Following this decision, Egypt’s ruling military council announced that if any part of the parliament is illegal, then the entire body should be dissolved.
Mohammed al-Beltagui, a leader of the Muslim Brotherhood’s political arm, said the court’s ruling, together with another recent decision giving the military powers of arrests, amounted to “a complete coup through which the military council erases the most honorable period in this nation’s history.”
Beltagui is a senior member of the Brotherhood’s Freedom and Justice Party, which dominated the parliament that has been dissolved.

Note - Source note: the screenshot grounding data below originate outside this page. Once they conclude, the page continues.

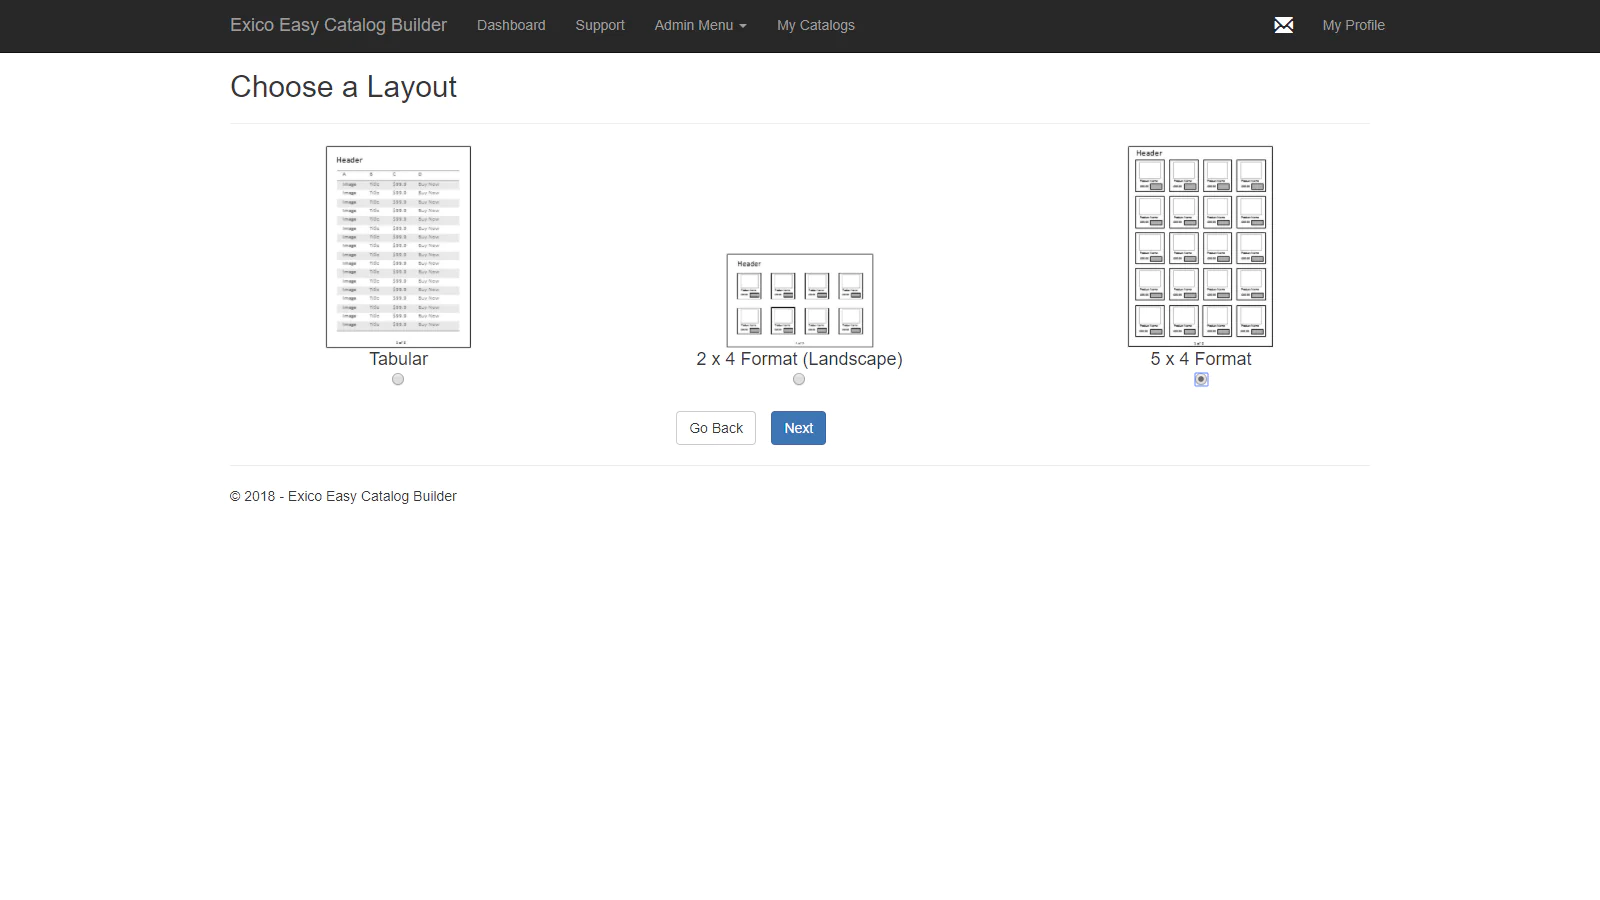Open the envelope messages icon

1283,25
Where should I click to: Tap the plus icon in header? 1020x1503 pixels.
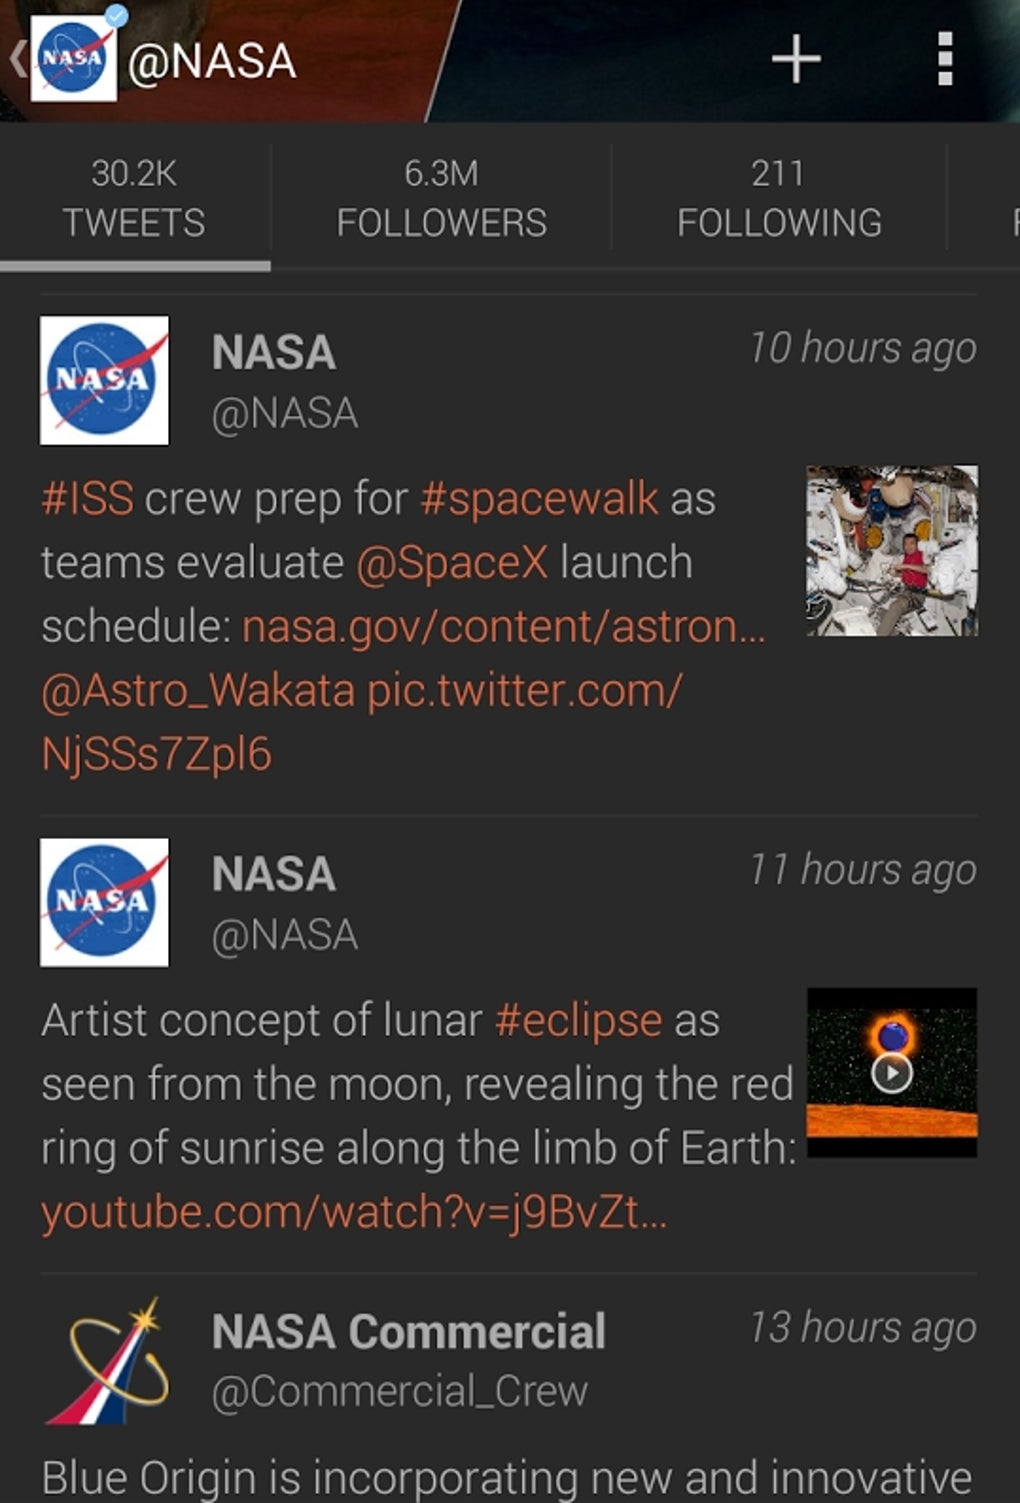pos(796,59)
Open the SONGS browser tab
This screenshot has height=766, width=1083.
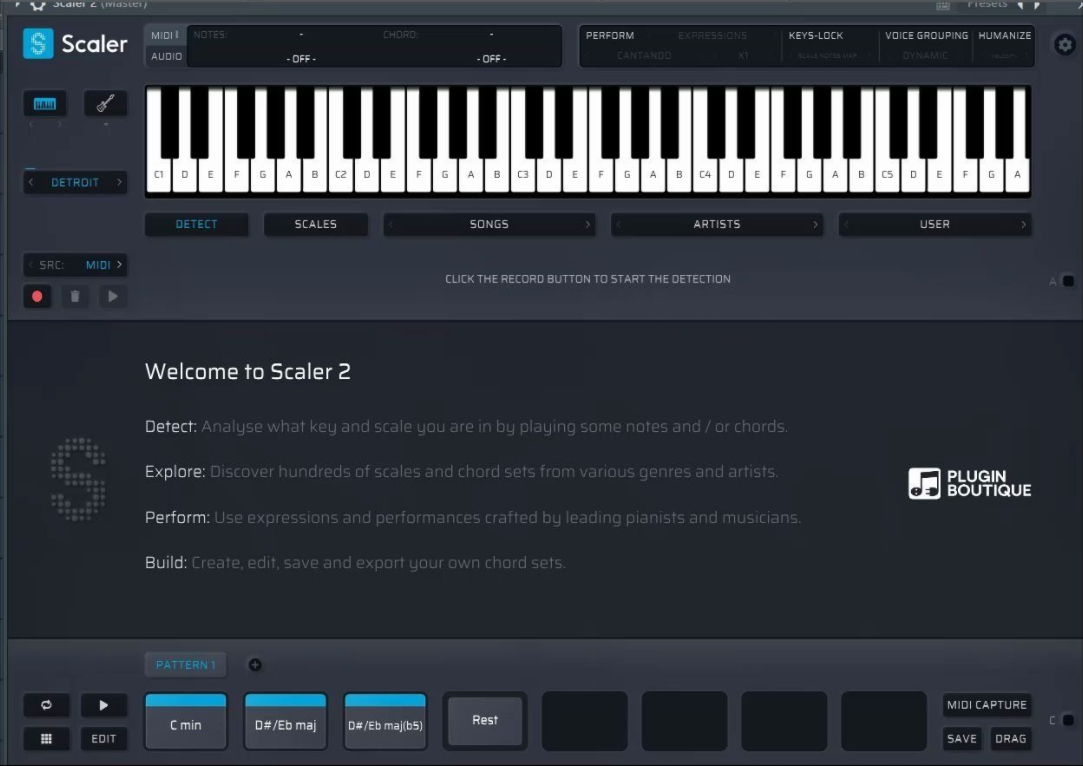488,224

The constitutional court also ruled against a law that would have barred deposed president Hosni Mubarak’s last prime minister, Ahmed Shafiq, from participating in Sunday’s presidential poll runoff against the Brotherhood’s Mohammed Morsi.
Anonymous sources in the military council told Al Jazeera that the council will regain legislative authority and form a new constituent assembly on Friday.
Shafiq welcomed the court rulings in a conference before his supporters, saying it heralded an end to an “era of political score settling.” The constitutional court “has confirmed my right to participate in the election and reinforced the legitimacy of this election,” he said.
The law struck down by the constitutional court was approved by the parliament two months ago. It would have stripped political rights from anyone who served in top government posts in the last decade of Mubarak’s regime.
Channel 2‘s veteran Arab affairs analyst Ehud Yaari said Thursday that the Muslim Brotherhood will not accept an election result in which Shafiq emerges victorious.